Archive for the ‘Tsunami’ Category

In Port and Online

Clark April 28th, 2007

I am devoting this day to actually understanding this website. I hope everyone understands that this has been one-way communication up to this point: I have been sending the updates via Sailmail (very slow radio link) and Matt has been posting them to the website.

Now I have made my first post and I will start responding to comments…people have actually been reading this thing! Matt told me that I have full admin, meaning I can accidentally erase the whole website, so I will tread softly as I learn.
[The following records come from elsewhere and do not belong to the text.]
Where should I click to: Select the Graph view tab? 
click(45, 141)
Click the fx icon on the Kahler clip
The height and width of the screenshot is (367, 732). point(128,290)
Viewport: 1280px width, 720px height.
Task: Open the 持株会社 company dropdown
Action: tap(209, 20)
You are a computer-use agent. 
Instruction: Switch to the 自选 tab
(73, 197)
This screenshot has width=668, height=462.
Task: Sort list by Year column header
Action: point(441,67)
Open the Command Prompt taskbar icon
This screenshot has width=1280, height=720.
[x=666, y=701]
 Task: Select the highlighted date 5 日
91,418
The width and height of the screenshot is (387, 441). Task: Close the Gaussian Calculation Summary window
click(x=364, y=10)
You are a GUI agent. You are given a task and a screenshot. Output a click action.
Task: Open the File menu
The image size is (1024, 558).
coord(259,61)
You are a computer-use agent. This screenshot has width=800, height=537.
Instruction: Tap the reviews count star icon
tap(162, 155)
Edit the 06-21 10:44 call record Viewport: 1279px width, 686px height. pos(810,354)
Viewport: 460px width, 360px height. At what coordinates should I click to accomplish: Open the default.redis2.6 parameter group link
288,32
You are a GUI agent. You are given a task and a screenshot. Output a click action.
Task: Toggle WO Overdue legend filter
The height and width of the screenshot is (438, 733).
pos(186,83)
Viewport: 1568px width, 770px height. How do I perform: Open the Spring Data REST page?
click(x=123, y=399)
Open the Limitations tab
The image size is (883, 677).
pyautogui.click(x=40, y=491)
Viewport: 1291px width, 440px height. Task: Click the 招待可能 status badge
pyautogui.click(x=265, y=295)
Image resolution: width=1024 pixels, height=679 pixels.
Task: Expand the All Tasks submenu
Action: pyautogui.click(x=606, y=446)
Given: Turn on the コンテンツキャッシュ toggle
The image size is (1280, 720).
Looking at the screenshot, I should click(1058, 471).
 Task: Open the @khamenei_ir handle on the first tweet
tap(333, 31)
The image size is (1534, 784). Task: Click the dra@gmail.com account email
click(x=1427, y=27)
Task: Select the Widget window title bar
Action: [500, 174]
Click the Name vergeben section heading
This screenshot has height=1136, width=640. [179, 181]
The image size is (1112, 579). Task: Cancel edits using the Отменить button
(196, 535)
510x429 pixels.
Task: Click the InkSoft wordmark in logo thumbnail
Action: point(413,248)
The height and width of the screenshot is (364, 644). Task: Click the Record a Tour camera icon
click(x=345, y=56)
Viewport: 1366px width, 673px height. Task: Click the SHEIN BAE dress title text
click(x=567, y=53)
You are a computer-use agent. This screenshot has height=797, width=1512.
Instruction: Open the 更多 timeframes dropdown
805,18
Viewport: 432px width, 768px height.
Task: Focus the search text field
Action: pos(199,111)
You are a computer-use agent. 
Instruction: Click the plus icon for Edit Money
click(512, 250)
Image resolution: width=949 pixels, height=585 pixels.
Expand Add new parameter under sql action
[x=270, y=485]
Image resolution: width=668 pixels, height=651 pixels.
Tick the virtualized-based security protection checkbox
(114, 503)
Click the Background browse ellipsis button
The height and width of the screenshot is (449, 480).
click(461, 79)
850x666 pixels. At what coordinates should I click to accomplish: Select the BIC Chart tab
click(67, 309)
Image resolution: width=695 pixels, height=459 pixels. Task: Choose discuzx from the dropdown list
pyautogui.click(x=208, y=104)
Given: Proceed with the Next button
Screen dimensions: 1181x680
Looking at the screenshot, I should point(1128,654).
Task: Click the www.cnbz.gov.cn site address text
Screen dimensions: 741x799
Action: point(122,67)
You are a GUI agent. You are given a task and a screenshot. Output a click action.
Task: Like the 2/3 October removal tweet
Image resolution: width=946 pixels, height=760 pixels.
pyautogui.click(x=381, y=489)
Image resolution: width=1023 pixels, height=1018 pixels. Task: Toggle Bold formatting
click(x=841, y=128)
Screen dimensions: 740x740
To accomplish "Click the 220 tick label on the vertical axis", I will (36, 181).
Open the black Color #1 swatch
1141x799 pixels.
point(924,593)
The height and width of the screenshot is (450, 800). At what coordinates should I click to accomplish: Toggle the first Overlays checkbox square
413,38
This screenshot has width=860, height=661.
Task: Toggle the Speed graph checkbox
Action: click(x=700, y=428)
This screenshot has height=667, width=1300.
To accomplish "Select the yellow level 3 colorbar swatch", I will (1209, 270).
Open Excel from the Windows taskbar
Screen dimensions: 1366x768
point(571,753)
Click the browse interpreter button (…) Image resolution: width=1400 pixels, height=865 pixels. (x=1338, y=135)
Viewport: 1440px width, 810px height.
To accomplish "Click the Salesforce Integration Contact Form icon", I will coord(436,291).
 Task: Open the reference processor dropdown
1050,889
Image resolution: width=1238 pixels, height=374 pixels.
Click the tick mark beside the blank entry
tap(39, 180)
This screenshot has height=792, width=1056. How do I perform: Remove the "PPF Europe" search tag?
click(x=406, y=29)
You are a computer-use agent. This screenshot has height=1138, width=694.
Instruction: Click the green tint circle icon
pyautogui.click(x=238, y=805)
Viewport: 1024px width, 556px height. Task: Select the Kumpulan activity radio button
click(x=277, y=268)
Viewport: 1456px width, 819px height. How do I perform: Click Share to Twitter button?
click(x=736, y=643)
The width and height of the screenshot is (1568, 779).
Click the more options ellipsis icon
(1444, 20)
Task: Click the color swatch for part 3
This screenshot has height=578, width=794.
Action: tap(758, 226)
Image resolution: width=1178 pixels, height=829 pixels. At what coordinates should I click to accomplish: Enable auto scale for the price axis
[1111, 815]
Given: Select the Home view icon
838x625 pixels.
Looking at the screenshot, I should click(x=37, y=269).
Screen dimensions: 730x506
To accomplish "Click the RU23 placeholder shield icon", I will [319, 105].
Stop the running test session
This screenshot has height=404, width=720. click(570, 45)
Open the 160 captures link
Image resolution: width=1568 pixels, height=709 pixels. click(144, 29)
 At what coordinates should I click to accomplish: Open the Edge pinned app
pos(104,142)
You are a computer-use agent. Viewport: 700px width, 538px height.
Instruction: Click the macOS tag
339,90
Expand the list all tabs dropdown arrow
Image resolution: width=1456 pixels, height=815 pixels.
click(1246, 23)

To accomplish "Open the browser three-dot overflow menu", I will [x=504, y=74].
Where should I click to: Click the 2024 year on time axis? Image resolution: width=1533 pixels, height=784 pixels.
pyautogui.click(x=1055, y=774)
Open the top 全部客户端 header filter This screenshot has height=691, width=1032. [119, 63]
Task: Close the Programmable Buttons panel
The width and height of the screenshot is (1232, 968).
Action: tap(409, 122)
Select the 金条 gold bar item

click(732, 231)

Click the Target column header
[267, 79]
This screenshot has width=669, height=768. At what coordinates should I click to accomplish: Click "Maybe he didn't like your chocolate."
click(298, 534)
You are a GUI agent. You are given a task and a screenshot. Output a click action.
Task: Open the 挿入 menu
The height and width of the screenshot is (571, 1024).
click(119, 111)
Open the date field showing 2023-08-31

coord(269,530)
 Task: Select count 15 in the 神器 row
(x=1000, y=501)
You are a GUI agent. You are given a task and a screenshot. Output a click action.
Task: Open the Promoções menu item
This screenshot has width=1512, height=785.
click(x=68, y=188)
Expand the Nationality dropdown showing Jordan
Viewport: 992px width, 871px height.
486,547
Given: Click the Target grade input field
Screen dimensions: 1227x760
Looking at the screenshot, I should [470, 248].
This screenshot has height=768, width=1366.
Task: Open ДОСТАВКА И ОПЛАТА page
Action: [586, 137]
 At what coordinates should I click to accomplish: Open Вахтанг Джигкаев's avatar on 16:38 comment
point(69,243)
I finally saw something on TV about the tsunami. It’s pretty grim, pulling bodies out of the rubble. At least it’s nice and cold so the bodies are staying fresh. In Thailand they were all rotting in the tropical heat after a day. And there are only ten, whereas there were 300,000 in the the 2004 tsunami.

Everyone’s Alive!

Clark April 27th, 2007

Except the villagers and the fishermen. They’re all dead, but everyone I know is alive. It turns out there are two settlements in Seno Aysen, one up the river a ways, and one down the seno called Chacabuco. It was the one up the river that got obliterated. There actually was a yacht in Chacabuco. They got rocked and rolled a bit, and said it sounded like an atom bomb going off, but they’re fine. 

It’s amazing that this is back page news even in Chile, and I can’t find it on any international news sites. There was this blurb in Prensa Latina if anyone is interested: http://www.plenglish.com/article.asp?ID=%7B3D73268D-8755-4195-8E1B-3A37AFB3EB91%7D&language=EN

What am I, a tsunami magnet? 

Speaking of earthquakes, the lovely city of Valdivia has the distinction of being the site of biggest earthquake ever, or at least since humans have been recording such things. In 1960 an earthquake not only levelled the city, but drastically changed the landscape. The courses of rivers were changed, lakes were formed, and the whole area dropped a full two meters in elevation. 

The Valdivia River used to be contained within a walled channel. The earthquake dropped the walls below the surface of the water to become ten-mile-long death traps. The submerged walls are well-marked, but everyone has a story about crashing into one, and they are now dotted with a series of wrecks where ships have gone astray. I was warned enough times that I made sure I came up in daylight and kept my eye on the ball. Valdivia has a big university. There are rowing teams training up and down the river, and big stone houses lining the banks. It feels like the south of England. 

Last night I was invited for dinner on a Canadian couple’s boat. They showed me a slide show of underwater photography, which was magically accompanied by some piano, which I recognized as Debussy. I made a joke about them having a piano onboard, but they really do have a piano onboard! Maryanne was playing it, and I thought she’d just slipped away to put on a CD. It’s only a 45-foot boat, but gotta have the piano. She is a retired concert pianist, and her husband Larry is a retired airline pilot. 

I drank too much, talked their ears off, and had to be kicked out at midnight.